YOUR TASK: Only the lines from the one containing "You are a computer-use" through the end of the data are wanted, reproduced exactly and without pictures.

*** Opening SUPPLIED DATA ***

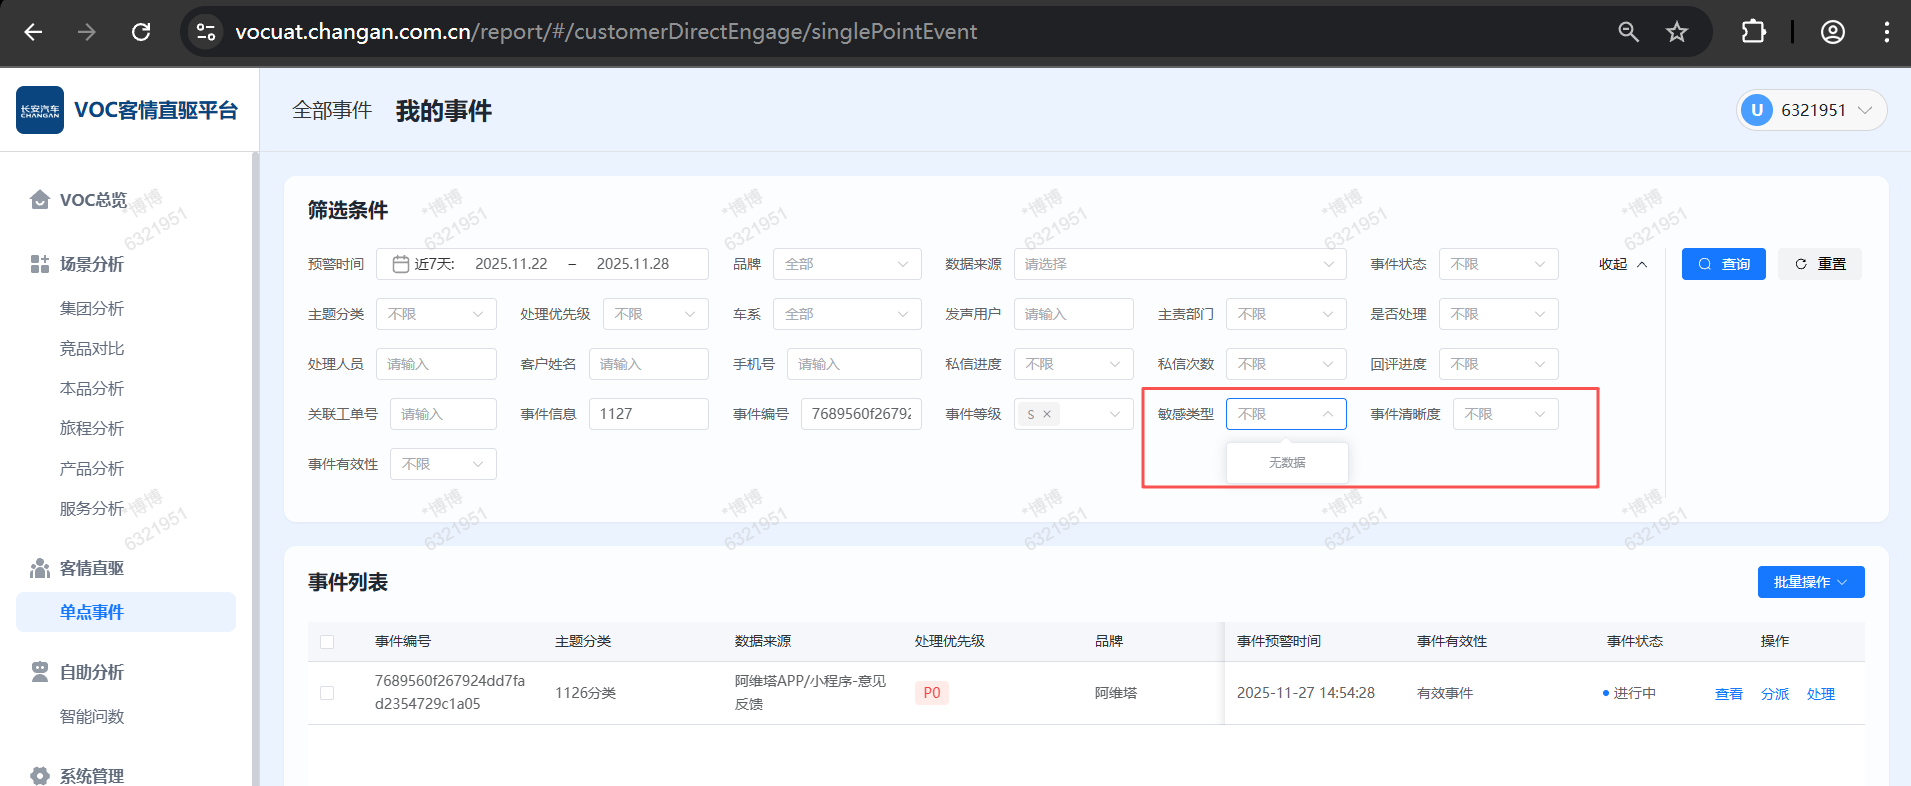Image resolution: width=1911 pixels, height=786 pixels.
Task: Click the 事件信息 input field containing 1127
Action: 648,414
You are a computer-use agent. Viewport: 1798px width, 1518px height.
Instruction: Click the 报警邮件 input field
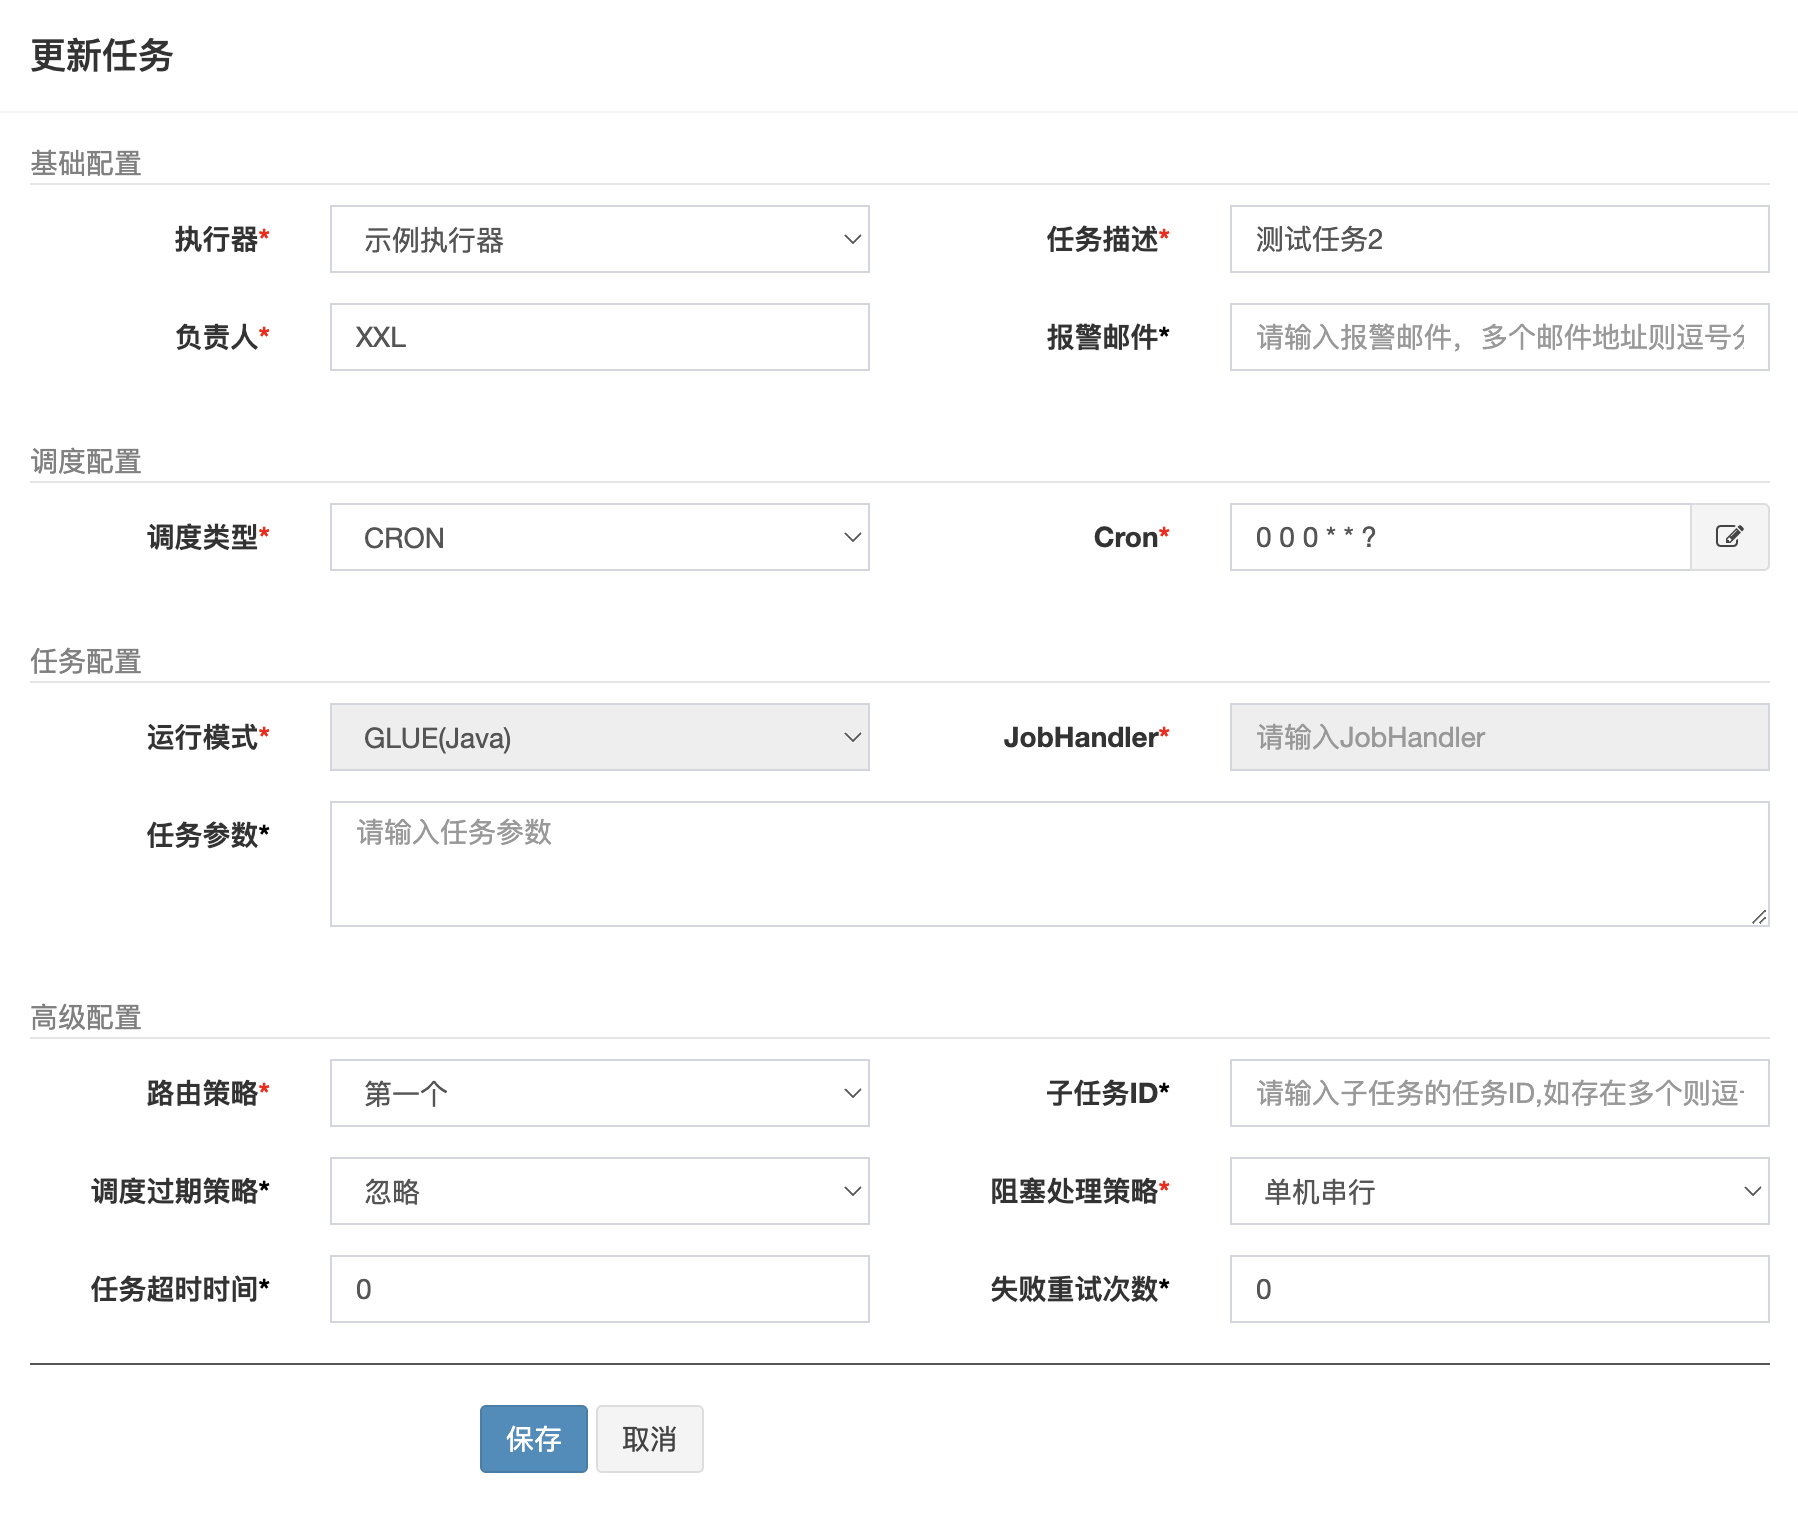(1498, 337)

*** Closing SUPPLIED DATA ***

RESULT BELOW:
You are a computer-use agent. Viewport: 1798px width, 1518px height.
Instruction: Click the 报警邮件 input field
(1498, 337)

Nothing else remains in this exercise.